Twenty years ago, when the mini abruptly gave ground to the midi or calf-length skirt, the uproar was ferocious. Women refused to give up the freedom that above-the-knee skirts provided. They said the longer skirts were dowdy and old-looking. The protests were far stronger in the United States than in Europe, where women have traditionally been far more in thrall to fashion than Americans. In the short run, women made their point by avoiding skirts of any length.
Thus, the pants era was ushered in, dominating fashion for a few years. Gradually, however, clothes became more formal, midi-skirts won acceptance and the avant-garde slipped into ankle lengths.
Now, short skirts have had a five-year run, and many designers believe it is time for a change. But they are not rushing blindly into the new regime; they are proceeding with extreme caution.
Spring is not the best time for a big change in fashion, most designers believe, especially in a shaky economic period when customers are not in a mood to buy. So the spring collections were treated as a test ground to determine what kind of long skirts were viable. Some designers ignored the chance -- they kept everything short.
Still, there is a feeling that a change is due. And the majority of collections did offer a variety of longer styles.
Some designers tried a middle ground, offering long, full skirts that buttoned over shorts or minis.
Others emphasized seductiveness by splitting long, slender skirts up the side, front or even back to show plenty of leg, as high as the thigh.
Another approach is the uneven hemline that slants from above the knees to below them, the degree of dip varying with the style. Designers feel this, too, has a provocative look.

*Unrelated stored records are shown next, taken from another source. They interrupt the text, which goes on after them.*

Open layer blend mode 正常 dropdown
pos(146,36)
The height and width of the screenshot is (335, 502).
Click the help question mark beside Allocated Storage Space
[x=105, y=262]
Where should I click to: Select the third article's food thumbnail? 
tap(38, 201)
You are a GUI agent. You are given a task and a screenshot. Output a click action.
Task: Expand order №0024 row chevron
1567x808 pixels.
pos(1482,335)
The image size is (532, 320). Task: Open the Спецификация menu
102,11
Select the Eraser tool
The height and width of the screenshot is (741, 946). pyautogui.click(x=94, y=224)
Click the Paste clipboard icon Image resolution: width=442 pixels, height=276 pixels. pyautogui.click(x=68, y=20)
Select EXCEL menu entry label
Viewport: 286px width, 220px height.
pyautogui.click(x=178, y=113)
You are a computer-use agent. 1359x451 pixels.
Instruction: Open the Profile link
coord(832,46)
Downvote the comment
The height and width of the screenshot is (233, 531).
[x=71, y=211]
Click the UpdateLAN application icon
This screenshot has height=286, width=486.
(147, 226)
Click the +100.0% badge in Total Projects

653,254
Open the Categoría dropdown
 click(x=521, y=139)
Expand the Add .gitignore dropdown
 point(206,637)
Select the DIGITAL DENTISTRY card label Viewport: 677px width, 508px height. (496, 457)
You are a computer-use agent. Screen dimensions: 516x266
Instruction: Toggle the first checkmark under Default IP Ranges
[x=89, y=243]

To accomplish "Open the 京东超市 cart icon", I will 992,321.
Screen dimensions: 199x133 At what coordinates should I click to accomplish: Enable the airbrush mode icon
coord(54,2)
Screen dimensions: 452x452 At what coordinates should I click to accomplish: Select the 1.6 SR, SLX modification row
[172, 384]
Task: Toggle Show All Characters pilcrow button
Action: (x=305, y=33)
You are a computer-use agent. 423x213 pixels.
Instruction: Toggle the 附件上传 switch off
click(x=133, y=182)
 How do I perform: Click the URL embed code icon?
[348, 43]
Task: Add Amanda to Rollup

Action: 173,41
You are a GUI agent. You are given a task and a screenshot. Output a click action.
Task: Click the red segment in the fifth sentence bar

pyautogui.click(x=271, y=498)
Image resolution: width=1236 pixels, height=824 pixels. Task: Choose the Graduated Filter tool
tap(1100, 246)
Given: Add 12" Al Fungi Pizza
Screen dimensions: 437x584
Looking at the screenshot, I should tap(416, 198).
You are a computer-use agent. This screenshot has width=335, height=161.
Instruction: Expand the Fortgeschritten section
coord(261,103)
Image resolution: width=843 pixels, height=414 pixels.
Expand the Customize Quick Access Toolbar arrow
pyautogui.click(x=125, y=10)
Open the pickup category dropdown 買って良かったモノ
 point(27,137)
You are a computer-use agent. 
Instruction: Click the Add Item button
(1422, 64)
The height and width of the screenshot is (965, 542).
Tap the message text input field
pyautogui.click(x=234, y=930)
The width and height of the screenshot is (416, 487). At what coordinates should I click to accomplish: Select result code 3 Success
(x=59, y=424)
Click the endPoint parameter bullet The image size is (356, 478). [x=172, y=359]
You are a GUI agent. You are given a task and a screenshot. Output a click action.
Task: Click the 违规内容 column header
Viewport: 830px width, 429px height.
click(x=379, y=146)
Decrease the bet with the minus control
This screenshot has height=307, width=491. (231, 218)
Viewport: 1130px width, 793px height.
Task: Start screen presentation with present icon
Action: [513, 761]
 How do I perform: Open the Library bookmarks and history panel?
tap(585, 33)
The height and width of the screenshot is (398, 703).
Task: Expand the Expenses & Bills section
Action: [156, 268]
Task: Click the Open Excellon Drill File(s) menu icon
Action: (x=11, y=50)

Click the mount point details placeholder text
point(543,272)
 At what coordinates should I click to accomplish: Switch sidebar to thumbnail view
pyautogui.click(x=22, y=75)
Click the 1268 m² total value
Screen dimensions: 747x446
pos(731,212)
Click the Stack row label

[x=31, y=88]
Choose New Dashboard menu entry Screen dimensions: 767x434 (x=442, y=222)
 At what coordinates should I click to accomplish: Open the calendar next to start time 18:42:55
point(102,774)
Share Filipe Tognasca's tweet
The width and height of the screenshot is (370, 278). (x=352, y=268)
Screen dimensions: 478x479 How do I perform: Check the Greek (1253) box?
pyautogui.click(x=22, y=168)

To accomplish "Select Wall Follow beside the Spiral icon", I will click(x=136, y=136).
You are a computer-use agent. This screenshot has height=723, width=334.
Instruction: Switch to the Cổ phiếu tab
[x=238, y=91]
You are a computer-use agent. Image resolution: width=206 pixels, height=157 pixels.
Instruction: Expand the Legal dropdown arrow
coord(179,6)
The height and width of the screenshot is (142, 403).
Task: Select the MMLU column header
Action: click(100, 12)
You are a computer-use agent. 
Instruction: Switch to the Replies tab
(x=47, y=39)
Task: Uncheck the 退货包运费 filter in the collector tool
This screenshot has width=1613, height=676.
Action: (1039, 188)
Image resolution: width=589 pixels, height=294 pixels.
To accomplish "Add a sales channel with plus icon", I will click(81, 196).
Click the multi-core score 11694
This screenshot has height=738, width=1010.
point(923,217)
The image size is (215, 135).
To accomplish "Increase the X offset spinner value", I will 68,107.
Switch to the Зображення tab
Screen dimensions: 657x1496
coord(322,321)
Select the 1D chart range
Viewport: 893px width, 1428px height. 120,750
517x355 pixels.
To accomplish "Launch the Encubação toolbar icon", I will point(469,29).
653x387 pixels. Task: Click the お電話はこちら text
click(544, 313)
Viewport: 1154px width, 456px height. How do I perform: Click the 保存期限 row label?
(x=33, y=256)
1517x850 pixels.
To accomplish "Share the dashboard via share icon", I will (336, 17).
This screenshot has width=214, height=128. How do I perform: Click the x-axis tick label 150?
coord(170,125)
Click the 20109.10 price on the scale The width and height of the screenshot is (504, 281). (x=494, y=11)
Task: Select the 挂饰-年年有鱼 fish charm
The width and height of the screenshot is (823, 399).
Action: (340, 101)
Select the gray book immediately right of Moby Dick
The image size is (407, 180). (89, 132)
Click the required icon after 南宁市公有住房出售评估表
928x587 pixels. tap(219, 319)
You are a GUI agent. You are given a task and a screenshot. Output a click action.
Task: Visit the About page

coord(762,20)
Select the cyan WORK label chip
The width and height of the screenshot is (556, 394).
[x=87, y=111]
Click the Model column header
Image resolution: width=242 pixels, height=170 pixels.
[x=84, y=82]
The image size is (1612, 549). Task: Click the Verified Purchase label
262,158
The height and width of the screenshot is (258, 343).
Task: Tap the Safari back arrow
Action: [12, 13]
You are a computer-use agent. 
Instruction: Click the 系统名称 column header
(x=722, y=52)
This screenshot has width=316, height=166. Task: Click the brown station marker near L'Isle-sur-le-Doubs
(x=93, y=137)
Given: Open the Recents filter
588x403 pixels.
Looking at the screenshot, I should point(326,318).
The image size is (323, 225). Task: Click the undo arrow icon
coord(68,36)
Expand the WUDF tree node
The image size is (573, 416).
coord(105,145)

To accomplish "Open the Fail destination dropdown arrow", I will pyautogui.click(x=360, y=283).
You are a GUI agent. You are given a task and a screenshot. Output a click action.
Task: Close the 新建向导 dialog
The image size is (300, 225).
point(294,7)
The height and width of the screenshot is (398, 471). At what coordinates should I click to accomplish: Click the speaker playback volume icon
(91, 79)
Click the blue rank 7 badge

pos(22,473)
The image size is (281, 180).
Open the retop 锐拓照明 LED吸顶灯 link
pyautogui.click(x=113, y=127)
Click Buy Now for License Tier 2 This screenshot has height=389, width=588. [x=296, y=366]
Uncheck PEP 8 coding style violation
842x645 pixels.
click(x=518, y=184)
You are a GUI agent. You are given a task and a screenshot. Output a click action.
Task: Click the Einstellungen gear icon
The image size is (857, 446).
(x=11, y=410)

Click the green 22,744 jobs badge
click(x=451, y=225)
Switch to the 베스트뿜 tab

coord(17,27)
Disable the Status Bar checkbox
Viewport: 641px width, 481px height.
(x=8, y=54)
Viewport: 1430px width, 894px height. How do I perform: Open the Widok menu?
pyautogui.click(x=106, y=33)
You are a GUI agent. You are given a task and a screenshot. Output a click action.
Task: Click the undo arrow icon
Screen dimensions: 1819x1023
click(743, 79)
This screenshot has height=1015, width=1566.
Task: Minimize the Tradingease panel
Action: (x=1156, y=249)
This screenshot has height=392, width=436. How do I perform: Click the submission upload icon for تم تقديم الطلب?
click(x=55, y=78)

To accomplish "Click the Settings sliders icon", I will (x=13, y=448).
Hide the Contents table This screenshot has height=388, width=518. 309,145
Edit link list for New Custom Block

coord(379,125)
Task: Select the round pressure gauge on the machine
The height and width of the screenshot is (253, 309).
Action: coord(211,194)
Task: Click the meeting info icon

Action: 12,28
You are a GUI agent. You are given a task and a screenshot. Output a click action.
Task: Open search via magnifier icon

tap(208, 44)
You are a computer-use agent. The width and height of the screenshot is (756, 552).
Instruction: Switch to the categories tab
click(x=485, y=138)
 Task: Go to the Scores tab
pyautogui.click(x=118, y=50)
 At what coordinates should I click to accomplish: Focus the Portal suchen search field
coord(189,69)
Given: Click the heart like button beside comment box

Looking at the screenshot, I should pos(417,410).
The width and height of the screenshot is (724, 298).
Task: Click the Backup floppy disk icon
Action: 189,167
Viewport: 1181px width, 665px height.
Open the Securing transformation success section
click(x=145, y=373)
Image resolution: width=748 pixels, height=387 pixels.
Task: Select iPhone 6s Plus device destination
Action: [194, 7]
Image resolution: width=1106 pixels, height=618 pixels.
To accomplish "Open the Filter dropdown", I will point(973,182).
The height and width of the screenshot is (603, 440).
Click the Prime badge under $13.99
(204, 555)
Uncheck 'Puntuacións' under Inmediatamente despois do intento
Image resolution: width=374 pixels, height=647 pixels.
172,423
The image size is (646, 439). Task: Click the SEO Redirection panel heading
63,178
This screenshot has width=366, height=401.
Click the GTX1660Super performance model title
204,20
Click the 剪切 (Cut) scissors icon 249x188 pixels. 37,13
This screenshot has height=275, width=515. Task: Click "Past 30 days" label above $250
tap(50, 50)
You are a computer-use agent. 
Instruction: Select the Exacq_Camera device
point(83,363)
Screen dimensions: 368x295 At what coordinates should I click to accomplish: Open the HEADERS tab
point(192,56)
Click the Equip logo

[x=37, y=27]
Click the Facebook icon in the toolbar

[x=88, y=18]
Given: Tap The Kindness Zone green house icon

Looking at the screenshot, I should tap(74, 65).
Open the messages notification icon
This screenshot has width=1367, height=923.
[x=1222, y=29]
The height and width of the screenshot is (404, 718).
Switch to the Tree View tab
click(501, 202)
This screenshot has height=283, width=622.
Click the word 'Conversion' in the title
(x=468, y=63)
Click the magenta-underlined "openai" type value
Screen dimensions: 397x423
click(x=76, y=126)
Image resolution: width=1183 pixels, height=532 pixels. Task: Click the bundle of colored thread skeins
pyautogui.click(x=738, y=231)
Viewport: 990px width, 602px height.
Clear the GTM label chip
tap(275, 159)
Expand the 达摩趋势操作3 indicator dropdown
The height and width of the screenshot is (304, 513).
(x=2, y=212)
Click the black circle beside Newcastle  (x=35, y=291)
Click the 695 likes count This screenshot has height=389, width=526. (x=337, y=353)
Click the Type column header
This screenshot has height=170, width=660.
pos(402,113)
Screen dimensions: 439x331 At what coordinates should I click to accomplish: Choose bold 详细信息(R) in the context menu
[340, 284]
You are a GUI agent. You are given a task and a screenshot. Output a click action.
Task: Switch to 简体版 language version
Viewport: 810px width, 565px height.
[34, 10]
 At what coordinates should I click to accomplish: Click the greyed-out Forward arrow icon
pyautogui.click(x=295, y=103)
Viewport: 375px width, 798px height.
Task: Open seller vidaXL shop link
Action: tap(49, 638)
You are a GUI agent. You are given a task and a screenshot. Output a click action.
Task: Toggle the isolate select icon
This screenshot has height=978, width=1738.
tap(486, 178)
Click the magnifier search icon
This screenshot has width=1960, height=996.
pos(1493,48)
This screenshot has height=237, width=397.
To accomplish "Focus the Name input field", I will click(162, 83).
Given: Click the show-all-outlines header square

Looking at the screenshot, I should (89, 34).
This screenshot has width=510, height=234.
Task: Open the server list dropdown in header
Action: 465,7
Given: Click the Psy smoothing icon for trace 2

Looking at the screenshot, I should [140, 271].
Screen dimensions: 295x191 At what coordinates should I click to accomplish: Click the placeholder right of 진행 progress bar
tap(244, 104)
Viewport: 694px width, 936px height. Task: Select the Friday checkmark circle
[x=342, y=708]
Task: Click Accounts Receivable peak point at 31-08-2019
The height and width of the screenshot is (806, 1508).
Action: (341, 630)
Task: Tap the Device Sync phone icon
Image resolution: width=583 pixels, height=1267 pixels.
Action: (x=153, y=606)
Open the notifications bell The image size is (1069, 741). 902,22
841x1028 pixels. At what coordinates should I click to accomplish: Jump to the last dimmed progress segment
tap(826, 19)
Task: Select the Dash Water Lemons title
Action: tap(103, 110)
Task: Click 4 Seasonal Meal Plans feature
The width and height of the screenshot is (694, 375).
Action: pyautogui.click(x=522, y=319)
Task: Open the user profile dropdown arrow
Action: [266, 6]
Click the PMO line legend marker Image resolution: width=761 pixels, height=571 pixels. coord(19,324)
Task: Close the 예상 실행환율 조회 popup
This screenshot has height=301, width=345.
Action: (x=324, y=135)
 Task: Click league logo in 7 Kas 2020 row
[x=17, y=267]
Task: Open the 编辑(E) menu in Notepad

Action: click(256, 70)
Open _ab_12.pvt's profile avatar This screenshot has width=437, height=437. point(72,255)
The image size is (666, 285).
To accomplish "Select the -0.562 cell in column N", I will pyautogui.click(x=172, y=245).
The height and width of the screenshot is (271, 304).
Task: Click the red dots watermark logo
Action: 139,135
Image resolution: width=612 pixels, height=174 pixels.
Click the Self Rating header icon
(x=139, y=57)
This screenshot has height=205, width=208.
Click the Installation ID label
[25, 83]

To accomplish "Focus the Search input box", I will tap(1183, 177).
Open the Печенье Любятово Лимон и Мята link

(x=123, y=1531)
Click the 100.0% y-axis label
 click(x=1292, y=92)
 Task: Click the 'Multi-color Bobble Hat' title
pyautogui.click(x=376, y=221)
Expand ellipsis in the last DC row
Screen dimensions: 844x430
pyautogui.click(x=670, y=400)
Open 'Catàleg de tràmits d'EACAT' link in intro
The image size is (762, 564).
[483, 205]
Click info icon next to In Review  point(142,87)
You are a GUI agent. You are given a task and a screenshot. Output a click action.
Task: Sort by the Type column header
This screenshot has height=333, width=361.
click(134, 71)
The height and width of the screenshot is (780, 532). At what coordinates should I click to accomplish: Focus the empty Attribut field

Some of the most successful styles, however, do not pursue the seductive angle. They simply make full skirts that end around mid-calf, that look easy to move in and do not clutch the body. When they are successful, they look comfortable, relaxed and LTC beyond reproach.
While their steps are tentative now, designers will pursue the grail of a length change more aggressively in their fall collections. Who can resist the argument that long skirts will keep you warm? Still, the mini will not disappear. Designers will do their best to keep a balance.